What you should do -
Please rewrite everything from the row containing "Click the 12 by 16 control shed box" down to the row containing "click(5, 49)", replacing "heading" with "title" and leaving all else unchanged.

Given data -
>>
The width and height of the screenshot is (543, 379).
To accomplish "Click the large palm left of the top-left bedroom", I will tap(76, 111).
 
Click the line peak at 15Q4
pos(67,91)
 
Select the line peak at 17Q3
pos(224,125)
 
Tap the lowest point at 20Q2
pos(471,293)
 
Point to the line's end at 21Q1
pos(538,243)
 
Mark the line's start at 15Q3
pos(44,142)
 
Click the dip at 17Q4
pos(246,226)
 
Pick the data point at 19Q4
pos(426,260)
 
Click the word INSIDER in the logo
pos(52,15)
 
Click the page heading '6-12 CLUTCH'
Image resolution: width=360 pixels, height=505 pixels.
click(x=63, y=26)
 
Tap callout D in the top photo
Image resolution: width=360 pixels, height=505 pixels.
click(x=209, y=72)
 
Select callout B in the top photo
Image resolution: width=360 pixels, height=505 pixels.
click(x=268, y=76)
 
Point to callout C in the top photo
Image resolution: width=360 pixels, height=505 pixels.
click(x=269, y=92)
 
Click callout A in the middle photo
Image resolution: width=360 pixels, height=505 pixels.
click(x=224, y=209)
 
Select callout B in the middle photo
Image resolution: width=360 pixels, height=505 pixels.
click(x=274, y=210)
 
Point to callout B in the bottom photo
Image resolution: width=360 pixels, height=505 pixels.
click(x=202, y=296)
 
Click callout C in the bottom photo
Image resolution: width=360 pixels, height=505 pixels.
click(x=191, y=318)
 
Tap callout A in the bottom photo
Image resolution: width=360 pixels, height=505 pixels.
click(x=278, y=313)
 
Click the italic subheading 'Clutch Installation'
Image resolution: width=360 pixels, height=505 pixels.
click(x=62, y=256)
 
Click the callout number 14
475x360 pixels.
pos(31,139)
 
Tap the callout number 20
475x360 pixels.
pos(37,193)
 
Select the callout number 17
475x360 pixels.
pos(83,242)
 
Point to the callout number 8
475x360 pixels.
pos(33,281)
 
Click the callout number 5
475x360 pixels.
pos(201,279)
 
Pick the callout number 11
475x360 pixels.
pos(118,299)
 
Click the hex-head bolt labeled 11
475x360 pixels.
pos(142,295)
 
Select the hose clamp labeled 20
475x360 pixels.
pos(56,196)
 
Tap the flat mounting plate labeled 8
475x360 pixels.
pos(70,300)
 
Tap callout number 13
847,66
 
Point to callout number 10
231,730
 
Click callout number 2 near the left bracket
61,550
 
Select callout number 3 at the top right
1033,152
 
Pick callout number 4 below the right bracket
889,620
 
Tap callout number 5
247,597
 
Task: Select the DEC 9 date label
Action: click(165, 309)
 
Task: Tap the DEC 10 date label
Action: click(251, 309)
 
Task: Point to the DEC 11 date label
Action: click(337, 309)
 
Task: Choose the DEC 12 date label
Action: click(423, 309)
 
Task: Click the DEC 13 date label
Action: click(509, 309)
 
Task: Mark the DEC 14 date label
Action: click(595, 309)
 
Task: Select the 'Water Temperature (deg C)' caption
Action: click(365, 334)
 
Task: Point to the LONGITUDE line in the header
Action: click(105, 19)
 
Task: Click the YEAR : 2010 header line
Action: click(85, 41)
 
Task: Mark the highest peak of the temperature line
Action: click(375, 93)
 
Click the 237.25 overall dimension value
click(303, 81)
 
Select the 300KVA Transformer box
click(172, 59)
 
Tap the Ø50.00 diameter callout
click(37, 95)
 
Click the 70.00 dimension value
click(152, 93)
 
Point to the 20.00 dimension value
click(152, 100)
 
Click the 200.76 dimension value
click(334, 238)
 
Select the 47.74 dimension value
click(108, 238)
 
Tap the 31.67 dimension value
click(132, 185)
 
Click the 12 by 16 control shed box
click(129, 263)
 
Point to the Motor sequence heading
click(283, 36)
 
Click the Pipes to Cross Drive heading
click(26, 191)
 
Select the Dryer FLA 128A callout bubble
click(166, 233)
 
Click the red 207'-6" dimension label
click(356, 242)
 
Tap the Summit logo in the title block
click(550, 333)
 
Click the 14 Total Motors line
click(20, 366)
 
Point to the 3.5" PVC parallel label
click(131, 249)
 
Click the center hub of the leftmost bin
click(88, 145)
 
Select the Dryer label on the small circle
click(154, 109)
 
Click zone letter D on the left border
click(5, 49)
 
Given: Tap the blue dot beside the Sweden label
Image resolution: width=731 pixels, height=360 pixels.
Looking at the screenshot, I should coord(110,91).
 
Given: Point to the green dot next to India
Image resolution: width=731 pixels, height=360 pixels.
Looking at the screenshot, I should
<<
Answer to this task -
Click the 12 by 16 control shed box
click(129, 263)
 
Point to the Motor sequence title
click(283, 36)
 
Click the Pipes to Cross Drive title
click(26, 191)
 
Select the Dryer FLA 128A callout bubble
click(166, 233)
 
Click the red 207'-6" dimension label
click(356, 242)
 
Tap the Summit logo in the title block
click(550, 333)
 
Click the 14 Total Motors line
click(20, 366)
 
Point to the 3.5" PVC parallel label
click(131, 249)
 
Click the center hub of the leftmost bin
click(88, 145)
 
Select the Dryer label on the small circle
click(154, 109)
 
Click zone letter D on the left border
click(5, 49)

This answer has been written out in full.